As a designer in several different fields, I believe in the democratic freedom of man, his individual rights and government by the consent of the governed. I also believe in the right to own property (at least one's own home or farm); the right to choose, to have a job and a decent standard of living.
I believe we have a need for a state of law and order and a desire to live in a stable and peaceful society.
The right to choose and self-determination were life-forming ideas emphasized by the Danish philosopher Kierkegaarde in the last century. Thanks to the ancient Scottish university of St. Andrews with its high standards of learning, these two ideas were incorporated in the Old Course at St. Andrews, the source of so many of the principles of golf course architecture. Thus a philosophy of life is already entwined in the basic principles of golf course design. To carry the metaphor further, golf itself is like life which is part of its fascination. A satisfying round of golf should embrace all the trials and tribulations of a lifetime lived in a single day. When you play a well-designed golf course for the first time it should provide an adventure in self-discovery which culminates in one of the best and most memorable days of your life.
When you play a well-designed golf course for the first time it should provide an adventure in self-discovery which culminates in one of the best and most memorable days of your life.
Like the patterns of life and living the architecture of a golf course has a very broad compass, although that part of the design which involves the actual playing of the game of golf is relatively straightforward. It is a process which can be learned; a set of tangible ideas which can be programmed into the mind. These ideas can nearly all be found in three Scottish links courses; St. Andrews, Muirfield, and Carnoustie, courses with which I am very familiar. It is the adaptation, arrangement and expansion of these ideas which must be given coherent form and sequence in our new golf courses. For anything approaching a masterpiece that rare ingredient imagination must also be forthcoming. Together these various features can lay the foundation for a design that is profound, that touches the country of the mind.

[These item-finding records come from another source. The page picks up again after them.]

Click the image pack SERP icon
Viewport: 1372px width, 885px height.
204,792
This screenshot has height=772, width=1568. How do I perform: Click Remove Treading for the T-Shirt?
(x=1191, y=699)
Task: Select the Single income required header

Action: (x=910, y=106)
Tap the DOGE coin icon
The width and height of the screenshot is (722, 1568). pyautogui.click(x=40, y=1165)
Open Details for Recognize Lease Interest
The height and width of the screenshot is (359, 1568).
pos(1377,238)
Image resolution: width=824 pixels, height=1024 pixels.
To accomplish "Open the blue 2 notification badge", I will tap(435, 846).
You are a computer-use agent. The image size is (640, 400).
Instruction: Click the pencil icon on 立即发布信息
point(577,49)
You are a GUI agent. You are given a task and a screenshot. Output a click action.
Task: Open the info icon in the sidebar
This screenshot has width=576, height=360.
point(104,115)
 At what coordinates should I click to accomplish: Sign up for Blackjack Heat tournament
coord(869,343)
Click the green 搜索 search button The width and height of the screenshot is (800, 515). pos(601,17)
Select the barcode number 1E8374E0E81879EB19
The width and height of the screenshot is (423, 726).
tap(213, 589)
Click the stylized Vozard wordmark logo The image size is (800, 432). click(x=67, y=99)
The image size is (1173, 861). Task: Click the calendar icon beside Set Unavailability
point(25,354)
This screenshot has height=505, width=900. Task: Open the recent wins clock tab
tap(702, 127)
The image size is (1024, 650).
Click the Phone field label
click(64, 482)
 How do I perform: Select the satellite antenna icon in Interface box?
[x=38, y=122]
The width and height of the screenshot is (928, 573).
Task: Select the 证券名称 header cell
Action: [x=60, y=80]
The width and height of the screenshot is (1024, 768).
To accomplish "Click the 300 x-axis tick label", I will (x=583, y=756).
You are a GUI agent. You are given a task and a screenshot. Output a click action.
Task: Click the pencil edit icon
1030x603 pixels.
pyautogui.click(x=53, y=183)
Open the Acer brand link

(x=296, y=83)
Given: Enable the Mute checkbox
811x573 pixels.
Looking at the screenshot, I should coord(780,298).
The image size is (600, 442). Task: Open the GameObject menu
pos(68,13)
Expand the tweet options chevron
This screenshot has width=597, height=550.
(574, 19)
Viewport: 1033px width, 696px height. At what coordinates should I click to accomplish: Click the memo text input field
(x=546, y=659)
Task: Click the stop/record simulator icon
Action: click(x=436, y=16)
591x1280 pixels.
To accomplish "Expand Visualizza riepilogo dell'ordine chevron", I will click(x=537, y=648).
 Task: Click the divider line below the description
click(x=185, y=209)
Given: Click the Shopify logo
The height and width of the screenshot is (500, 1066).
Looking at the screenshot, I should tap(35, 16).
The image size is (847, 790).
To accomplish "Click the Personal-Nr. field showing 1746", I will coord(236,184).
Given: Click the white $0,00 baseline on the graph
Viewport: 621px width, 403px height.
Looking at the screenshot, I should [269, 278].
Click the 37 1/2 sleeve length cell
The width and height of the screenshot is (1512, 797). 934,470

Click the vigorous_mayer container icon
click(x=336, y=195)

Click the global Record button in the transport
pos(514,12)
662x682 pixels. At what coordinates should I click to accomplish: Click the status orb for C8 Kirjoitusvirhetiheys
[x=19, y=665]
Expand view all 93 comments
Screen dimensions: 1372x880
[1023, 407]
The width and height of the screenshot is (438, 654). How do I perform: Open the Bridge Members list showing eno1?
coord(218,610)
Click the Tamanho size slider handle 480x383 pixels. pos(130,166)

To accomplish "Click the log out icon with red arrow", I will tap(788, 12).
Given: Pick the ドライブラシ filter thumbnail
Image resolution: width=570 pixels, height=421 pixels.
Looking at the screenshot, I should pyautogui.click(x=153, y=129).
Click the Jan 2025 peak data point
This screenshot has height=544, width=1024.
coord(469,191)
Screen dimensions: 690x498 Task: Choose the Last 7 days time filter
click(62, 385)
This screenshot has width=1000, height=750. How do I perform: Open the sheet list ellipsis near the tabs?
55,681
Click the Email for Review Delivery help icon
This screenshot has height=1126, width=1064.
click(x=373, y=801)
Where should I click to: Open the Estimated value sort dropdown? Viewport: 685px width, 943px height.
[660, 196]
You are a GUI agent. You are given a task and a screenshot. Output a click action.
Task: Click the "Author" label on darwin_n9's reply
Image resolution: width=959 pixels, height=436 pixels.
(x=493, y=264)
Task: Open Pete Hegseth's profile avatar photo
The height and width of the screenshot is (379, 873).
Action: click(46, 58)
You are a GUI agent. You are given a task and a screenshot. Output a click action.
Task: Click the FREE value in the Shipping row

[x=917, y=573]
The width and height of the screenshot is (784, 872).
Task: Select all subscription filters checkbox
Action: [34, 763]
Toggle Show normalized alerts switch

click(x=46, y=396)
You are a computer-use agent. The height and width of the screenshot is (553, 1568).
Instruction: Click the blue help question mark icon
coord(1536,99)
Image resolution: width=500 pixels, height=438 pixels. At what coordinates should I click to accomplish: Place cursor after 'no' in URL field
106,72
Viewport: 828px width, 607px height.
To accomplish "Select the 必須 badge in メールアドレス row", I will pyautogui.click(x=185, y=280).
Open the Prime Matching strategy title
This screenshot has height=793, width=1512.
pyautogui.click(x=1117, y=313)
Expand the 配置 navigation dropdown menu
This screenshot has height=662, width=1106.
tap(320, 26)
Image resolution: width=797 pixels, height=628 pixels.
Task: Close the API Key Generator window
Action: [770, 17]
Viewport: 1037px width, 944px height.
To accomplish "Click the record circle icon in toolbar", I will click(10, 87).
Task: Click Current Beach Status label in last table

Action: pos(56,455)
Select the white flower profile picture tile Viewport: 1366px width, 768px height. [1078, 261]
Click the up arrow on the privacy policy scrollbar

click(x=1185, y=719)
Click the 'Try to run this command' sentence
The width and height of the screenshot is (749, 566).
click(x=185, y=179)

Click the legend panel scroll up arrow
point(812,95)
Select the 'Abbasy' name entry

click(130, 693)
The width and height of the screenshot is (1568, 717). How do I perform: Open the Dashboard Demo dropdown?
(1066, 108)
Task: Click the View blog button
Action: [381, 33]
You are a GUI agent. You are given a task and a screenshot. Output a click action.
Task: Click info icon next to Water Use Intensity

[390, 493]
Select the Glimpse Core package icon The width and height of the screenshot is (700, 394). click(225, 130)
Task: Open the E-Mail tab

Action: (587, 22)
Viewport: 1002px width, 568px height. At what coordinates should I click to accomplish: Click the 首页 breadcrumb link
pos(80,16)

Everybody asks me about nature, but I don't believe nature can be bought in a supermarket. We wince at the statement "all natural" on a grocery package and I feel similarly uncomfortable when the words are applied to golf. St. Andrews for instance is far from natural. To the contrary, some of the best minds in Christendom were involved with its design. These scholarly men were responsible for the placement of several hundred new bunkers, and how did nature do that? We should never try to imitate nature lest we end up with a cemetery. We should try to celebrate nature's vital force and then attempt to translate the quality of nature into a legible visible form. Nature then becomes a guide which must receive the aid of art, for a golf course as well as being technically sound and naturally inspired must also be a work of art.
What is a work of art?
The famed scholar Kenneth Clarke called art the outward form of an inner spiritual energy. To fulfill this definition a golf course must reflect the spirit of the land where it is build as well as that of the owner and the designer. While I recognize this spirit and try to harvest it rather than mine it, I like to think that I put my energy into the design and then into the land of the original site. If I am successful this energy will radiate out of the created landscape forever afterwards.
When I first started to design golf courses I was interested in their integration into the surrounding community as at Mission Hills in California and Boca West in Florida. After that I was primarily concerned with the quality of golf and the need to give the course a collection of sound golfing principles, including a careful relationship to earth form and wind, together with length, rhythm and playability. My Scottish connection told me that the tradition of golf was plebeian as well as royal; that the game should be made available to working men as well as aristocrats, to high handicappers as well as scratch amateurs and professionals. I like to say that I provide a violin, that you can play any tune you like on it in any key, and that we should always aim for a Stradivarius.
In recent years after a ten year hiatus from golf architecture, while searching for an idea to make it more appealing and less repetitious, I rediscovered symbols. The Old Course at St. Andrews is full of them; bunkers called Hell and Lionsmouth, depressions called the Valley of Sin. I decided to
make these symbols over overt and more literal and to attempt to make them into genuine art forms. I found a mermaid on the 11th at Aberdeen in Florida; Jason and the Argonauts in "Clashing Rocks," the 7th at Stone Harbor, New Jersey. A Japanese fan in the 7th at Shinyo in Nagoya, Japan. There were two women in the 6th hole at Long Lake Hill in Korea, a dragon in the 1th at Oak village near Tokyo, Japan, and so on.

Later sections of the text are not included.